I get it, Parents. We’re tired, overwhelmed, and it’s so much easier to just live and let live in the house. But what kind of relationships are we creating within the family unit when we’re constantly escaping behind screens?

Don’t get me wrong, I love technology, and as a teacher, I understand its value and benefits. However, disconnected relationships and poor communication are two major byproducts of an at-home laissez-faire attitude towards technology.

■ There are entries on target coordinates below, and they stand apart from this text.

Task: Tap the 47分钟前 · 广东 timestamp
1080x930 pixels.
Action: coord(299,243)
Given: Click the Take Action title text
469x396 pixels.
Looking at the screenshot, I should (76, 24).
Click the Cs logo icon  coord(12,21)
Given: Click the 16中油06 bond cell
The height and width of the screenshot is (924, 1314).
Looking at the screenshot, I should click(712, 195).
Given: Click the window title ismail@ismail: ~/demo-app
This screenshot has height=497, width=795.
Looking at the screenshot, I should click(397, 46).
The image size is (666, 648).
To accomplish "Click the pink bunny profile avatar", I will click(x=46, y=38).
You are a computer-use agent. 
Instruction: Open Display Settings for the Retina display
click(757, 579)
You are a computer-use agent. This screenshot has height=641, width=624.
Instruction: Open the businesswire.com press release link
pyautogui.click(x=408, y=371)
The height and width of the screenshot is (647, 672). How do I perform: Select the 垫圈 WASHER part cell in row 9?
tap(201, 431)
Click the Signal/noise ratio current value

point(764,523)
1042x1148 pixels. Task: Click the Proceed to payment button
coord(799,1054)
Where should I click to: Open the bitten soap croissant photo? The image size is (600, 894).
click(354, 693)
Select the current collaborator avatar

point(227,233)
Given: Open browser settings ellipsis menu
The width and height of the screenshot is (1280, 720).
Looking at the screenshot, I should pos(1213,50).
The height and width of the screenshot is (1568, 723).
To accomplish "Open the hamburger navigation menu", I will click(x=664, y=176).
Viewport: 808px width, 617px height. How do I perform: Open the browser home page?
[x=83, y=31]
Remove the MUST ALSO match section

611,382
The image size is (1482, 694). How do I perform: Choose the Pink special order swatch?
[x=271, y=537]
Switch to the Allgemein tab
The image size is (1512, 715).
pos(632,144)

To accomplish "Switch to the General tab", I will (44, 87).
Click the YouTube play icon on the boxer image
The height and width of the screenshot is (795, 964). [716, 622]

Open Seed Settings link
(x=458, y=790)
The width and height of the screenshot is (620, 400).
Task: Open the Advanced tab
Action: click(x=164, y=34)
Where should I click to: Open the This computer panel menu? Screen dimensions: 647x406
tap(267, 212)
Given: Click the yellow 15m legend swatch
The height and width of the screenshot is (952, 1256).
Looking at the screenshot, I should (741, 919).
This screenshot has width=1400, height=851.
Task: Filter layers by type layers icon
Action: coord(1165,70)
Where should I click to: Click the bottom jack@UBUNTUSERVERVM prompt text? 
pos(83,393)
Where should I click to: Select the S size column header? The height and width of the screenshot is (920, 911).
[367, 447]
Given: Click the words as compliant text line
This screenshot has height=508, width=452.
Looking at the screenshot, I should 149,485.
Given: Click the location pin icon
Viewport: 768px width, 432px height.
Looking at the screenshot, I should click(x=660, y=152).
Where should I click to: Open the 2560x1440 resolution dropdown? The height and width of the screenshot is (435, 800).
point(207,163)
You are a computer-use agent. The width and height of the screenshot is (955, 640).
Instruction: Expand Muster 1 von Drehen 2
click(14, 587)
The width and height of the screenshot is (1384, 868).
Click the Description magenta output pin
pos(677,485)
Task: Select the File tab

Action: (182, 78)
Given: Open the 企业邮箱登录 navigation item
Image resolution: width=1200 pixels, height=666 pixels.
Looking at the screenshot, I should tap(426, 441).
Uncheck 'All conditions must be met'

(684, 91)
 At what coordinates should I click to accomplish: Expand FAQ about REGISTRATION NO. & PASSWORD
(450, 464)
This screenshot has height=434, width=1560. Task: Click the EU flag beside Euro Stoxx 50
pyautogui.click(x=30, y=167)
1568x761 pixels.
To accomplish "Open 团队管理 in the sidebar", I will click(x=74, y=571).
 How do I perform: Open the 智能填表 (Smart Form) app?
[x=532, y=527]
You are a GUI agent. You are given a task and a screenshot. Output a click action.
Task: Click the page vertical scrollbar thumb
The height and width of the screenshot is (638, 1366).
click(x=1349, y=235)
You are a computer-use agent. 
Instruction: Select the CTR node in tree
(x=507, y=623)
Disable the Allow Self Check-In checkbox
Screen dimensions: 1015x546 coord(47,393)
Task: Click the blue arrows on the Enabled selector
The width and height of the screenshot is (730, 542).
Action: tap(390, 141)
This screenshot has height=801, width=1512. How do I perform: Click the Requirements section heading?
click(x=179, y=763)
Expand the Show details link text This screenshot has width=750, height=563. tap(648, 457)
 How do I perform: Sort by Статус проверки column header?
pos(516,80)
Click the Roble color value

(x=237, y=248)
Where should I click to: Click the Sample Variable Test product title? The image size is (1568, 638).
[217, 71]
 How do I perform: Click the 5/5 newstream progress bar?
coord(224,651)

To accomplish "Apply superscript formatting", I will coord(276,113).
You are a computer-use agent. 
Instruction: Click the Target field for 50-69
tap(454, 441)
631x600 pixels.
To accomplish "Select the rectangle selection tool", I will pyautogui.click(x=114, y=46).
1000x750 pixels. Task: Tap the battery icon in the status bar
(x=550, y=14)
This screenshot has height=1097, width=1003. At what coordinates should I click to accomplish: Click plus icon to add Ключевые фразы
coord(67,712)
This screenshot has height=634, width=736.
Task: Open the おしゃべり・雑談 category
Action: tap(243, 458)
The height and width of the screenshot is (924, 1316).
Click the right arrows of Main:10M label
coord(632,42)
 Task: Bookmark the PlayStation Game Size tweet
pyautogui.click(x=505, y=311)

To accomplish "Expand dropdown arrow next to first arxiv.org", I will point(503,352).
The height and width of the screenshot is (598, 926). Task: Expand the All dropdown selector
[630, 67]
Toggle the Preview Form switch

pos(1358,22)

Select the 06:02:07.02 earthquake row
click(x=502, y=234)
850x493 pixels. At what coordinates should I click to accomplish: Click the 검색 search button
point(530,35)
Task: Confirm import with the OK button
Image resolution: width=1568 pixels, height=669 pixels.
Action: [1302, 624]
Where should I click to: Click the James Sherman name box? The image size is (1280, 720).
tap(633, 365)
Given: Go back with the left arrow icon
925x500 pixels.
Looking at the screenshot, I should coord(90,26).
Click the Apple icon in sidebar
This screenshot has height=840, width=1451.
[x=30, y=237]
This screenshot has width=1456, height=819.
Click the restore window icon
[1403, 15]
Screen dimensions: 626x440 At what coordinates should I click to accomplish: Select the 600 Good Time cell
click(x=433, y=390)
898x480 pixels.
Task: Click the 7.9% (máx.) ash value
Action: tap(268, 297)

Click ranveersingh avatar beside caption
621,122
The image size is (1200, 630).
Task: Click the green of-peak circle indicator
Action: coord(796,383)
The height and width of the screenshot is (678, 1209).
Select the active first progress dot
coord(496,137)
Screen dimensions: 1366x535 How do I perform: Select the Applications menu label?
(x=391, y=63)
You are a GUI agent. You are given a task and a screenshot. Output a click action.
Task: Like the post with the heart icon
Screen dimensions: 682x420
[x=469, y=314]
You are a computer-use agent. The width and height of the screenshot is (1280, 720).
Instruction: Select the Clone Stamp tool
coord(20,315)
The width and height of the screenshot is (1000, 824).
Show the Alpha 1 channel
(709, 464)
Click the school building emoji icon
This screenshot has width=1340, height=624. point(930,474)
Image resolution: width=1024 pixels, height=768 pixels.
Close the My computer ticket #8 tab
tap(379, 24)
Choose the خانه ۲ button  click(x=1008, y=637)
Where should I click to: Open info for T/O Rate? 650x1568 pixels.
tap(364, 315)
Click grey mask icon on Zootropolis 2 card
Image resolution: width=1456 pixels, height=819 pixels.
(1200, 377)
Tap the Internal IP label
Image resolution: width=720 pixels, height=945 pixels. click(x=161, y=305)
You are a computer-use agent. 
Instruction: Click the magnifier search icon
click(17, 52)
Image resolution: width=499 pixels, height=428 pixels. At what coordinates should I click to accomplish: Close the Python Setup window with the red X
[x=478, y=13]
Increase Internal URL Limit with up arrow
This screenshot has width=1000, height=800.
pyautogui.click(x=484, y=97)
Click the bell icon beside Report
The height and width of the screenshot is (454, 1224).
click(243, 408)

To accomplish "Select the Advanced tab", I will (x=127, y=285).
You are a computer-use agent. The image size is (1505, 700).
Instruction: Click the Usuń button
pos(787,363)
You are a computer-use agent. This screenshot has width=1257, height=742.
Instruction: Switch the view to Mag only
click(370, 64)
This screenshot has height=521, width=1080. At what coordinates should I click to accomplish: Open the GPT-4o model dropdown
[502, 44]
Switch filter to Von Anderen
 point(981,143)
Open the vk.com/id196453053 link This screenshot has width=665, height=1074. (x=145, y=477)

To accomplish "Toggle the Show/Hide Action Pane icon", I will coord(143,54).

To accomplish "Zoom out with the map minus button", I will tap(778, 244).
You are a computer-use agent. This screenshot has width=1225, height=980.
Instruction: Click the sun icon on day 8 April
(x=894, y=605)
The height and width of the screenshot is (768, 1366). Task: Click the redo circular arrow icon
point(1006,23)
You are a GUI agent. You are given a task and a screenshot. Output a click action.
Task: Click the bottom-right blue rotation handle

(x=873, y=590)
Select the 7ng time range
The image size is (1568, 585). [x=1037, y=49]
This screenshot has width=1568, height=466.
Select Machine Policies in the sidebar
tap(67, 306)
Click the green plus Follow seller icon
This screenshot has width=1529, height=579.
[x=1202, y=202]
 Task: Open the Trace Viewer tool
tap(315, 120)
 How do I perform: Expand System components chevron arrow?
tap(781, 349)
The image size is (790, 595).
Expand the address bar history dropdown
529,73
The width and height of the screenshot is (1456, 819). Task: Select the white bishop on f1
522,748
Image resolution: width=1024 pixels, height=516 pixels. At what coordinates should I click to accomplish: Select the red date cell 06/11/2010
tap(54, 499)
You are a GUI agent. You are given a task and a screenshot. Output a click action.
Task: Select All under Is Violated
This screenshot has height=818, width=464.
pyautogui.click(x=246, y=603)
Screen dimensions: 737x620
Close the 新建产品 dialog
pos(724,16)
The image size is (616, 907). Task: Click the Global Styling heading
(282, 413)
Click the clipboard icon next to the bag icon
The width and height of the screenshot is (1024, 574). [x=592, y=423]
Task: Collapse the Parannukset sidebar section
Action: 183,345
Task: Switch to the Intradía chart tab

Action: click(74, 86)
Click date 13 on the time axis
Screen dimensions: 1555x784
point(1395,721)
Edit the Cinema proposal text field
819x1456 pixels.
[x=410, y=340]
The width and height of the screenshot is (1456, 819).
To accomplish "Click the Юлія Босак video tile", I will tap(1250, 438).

Parents, I encourage you to establish these three easy rules in order to build a healthy relationship with your teen:

  • 1 – No devices in the car. I find that car rides are some of the best times to connect with my children. It may take prodding, but if they can’t use devices in the car, they will end up communicating with you. Ask questions, talk, laugh, sing to the radio. Don’t waste this time in silence.
  • 2 – No devices while eating. Meal times should be social times. This is not a time for family members to be multitasking on their phones. I’ve never understood this, and I’ve seen this often at restaurants. There’s nothing worse than seeing a completely disengaged family eating in a restaurant while everyone is on some sort of device.
  • 3 – No devices in the bedroom. This has been a strict rule in my house with all three of my children. Anything they need to do on their phones or laptops, can be done in an open area, where I can monitor and discuss what they’re doing. This also pertains to TV and video games. None of these things should be in a child’s bedroom. Additionally, devices need to be turned in before bedtime – no exceptions. No good comes out of teens accessing any kind of electronics in the middle of the night, and as a teacher, I notice more students coming to school so tired, they can barely function in the classroom. I hear them talking to their friends about gaming all night or texting with friends. This lack of sleep ultimately affects their mood, which then negatively impacts your relationship.

I should also remind parents that these guidelines need to be modeled by you. You can’t enforce them with the mindset of “do as I say, not as I do” – your children are watching.

When you are consistent with these simple rules, you will carve out moments in each day to connect with your teen. It’s especially important to ensure a good line of communication during the tumultuous teen years.